Abstract C056: The initiation and progression of pancreatic ductal adenocarcinoma through a p53 lens

Abstract

Abstract Pancreatic ductal adenocarcinoma (PDAC) is a devastating disease with a 5-year survival rate of only 11%. Slated to be the 2nd most deadly cancer by 2026, pancreatic cancer survival rates have not improved substantially over the years. With a lack of early detection methods and a highly immunosuppressive tumor microenvironment (TME), PDAC tumors are highly resistant to treatment. Oncogenic mutations in KRAS are present in >90% of cases and mutations in the tumor suppressor gene TP53 are present in ~72% of cases. However, why p53 mutations are so prevalent and how they enhance PDAC development is not well understood. To elucidate how exactly p53 loss promotes PDAC, we are using genetically engineered mouse models combined with single-cell and spatial transcriptomic technologies.
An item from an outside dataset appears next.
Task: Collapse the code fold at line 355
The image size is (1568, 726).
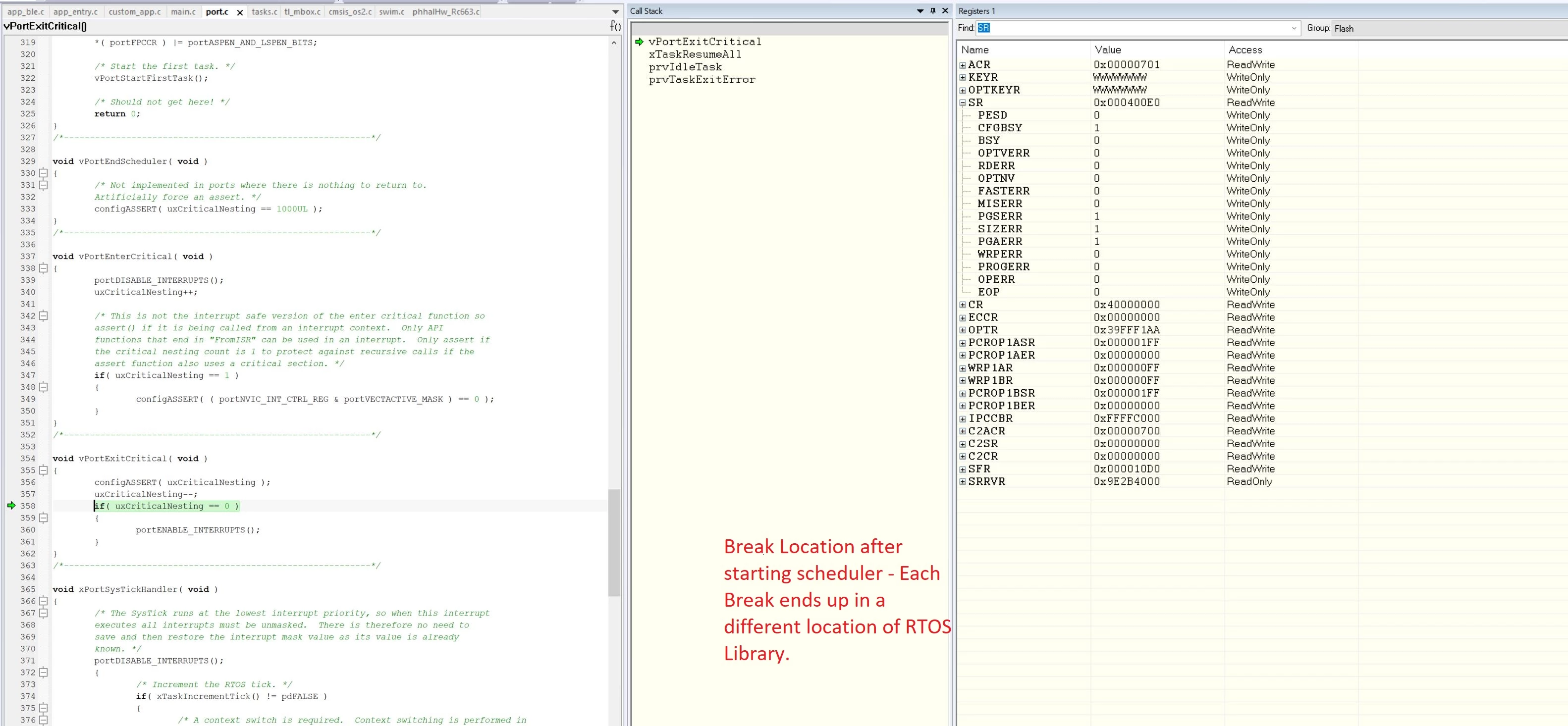Action: 43,470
In this mouse model, PDAC is driven from adult acinar cells with a tamoxifen-inducible Ptf1aCreER allele by oncogenic Kras (KrasG12D) along with either p53 wild type (p53wt) or p53 deficiency (p53flox). In this model, acinar cells can give rise to PDAC likely through a transdifferentiation process called acinar-to-ductal metaplasia (ADM), which leads to pancreatic intraepithelial neoplasias (PanINs) and then PDAC. The initial cell fate transition, ADM, can be activated by growth factors, inflammation, and injury. We have conducted single-cell and spatial transcriptomics to compare early stages of tumor development in the presence and absence of p53, and we will present our latest analyses. Providing insight into the early events of PDAC will lead to new approaches for improving clinical intervention in human PDAC. Citation Format: Kathryn J. Hanson, Allegra C. Minor, Brittany M. Flowers, Alyssa M. Kaiser, Nicholas Hughes, Hannes Vogel, Le Cong, Laura D. Attardi. The initiation and progression of pancreatic ductal adenocarcinoma through a p53 lens [abstract]. In: Proceedings of the AACR Special Conference in Cancer Research: Pancreatic Cancer; 2023 Sep 27-30; Boston, Massachusetts. Philadelphia (PA): AACR; Cancer Res 2024;84(2 Suppl):Abstract nr C056.